TASK GOAL
Apart from the pictures, write out all the records exactly.

Stored data
Content starts

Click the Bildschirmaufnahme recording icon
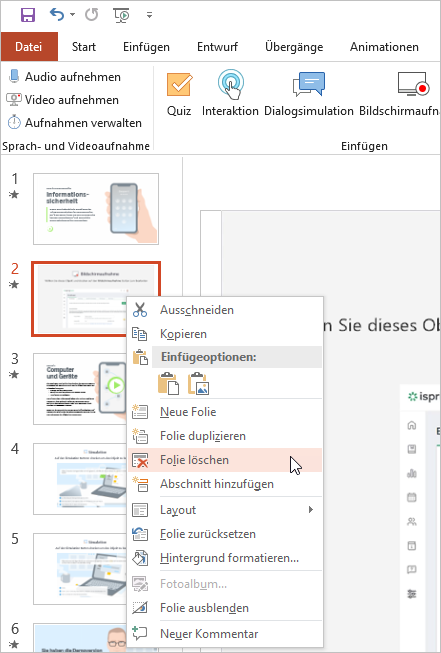Image resolution: width=441 pixels, height=653 pixels. click(x=413, y=84)
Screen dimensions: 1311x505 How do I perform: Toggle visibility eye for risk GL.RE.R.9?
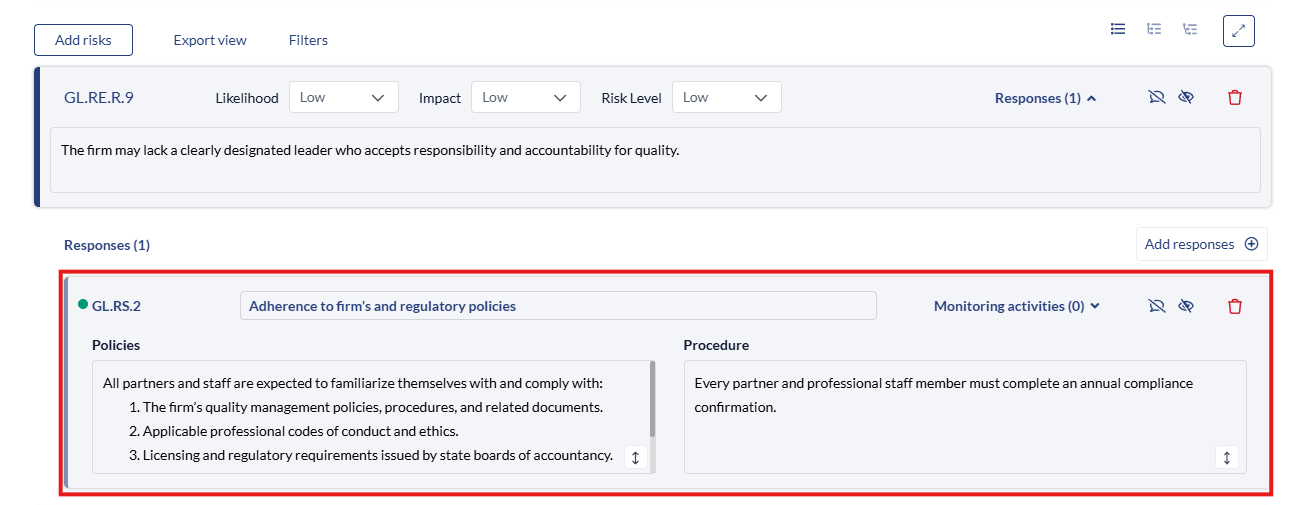point(1186,98)

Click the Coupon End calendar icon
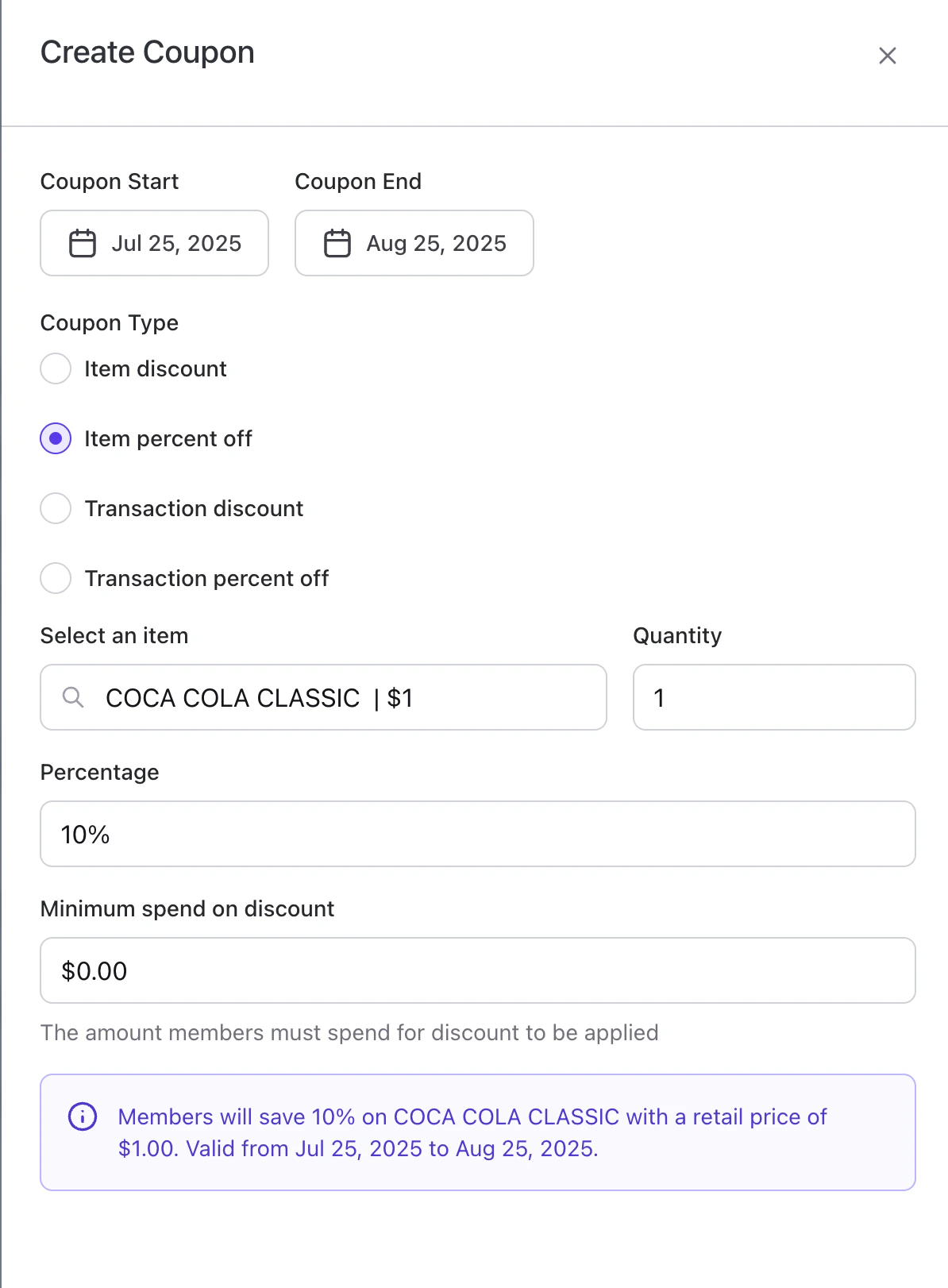[337, 243]
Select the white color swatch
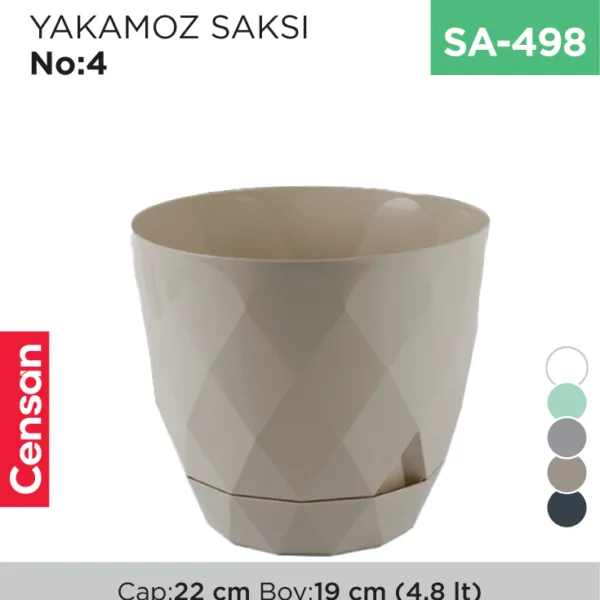The height and width of the screenshot is (600, 600). pyautogui.click(x=567, y=367)
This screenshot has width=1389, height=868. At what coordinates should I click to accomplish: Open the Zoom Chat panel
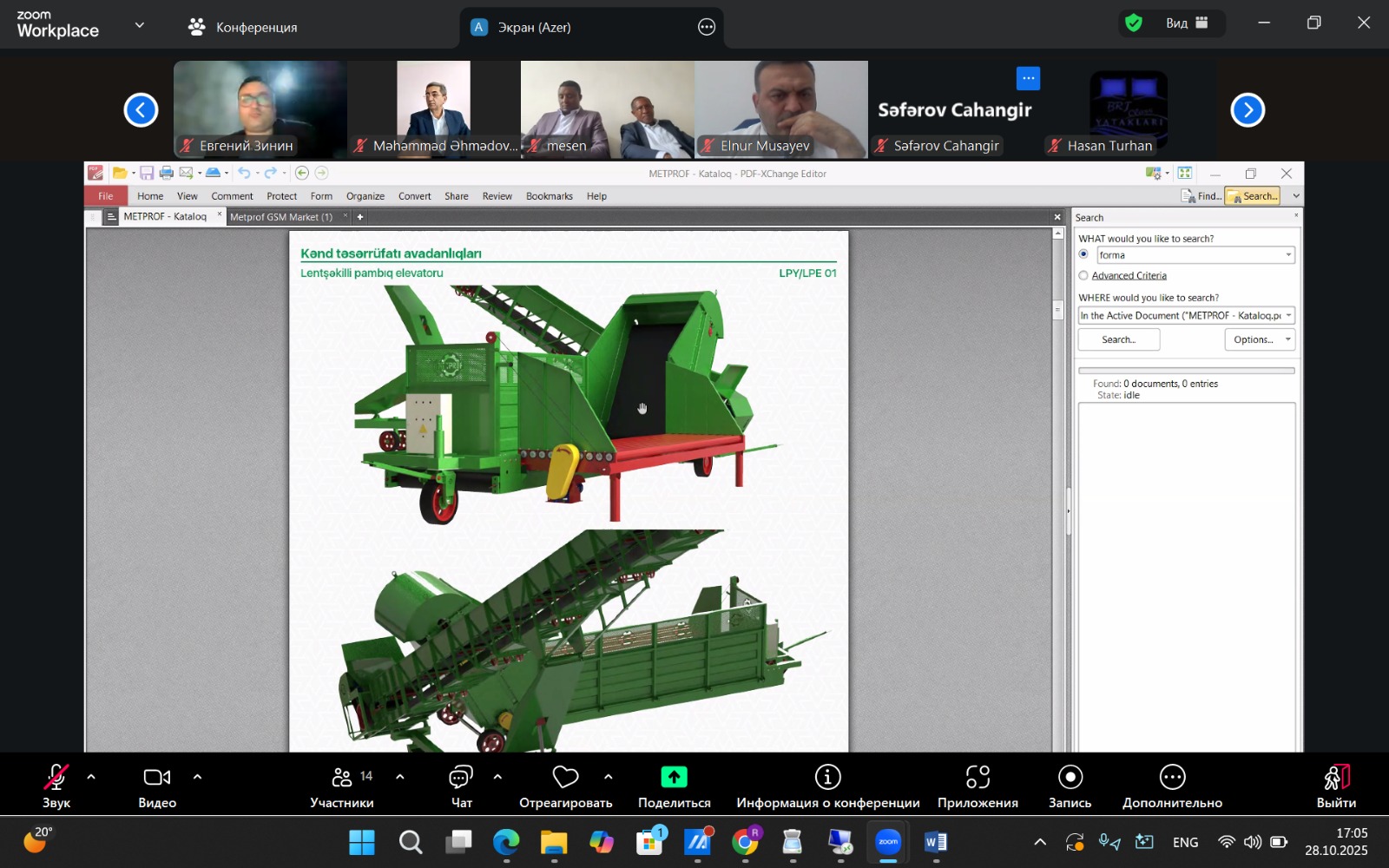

Content ends

SOLVED PROBLEM
Click the Bildschirmaufnahme recording icon
Image resolution: width=441 pixels, height=653 pixels. click(x=413, y=84)
Screen dimensions: 1311x505 How do I perform: Toggle visibility eye for risk GL.RE.R.9?
point(1186,98)

Click the Coupon End calendar icon
[337, 243]
Select the white color swatch
The height and width of the screenshot is (600, 600). pyautogui.click(x=567, y=367)
This screenshot has width=1389, height=868. At what coordinates should I click to accomplish: Open the Zoom Chat panel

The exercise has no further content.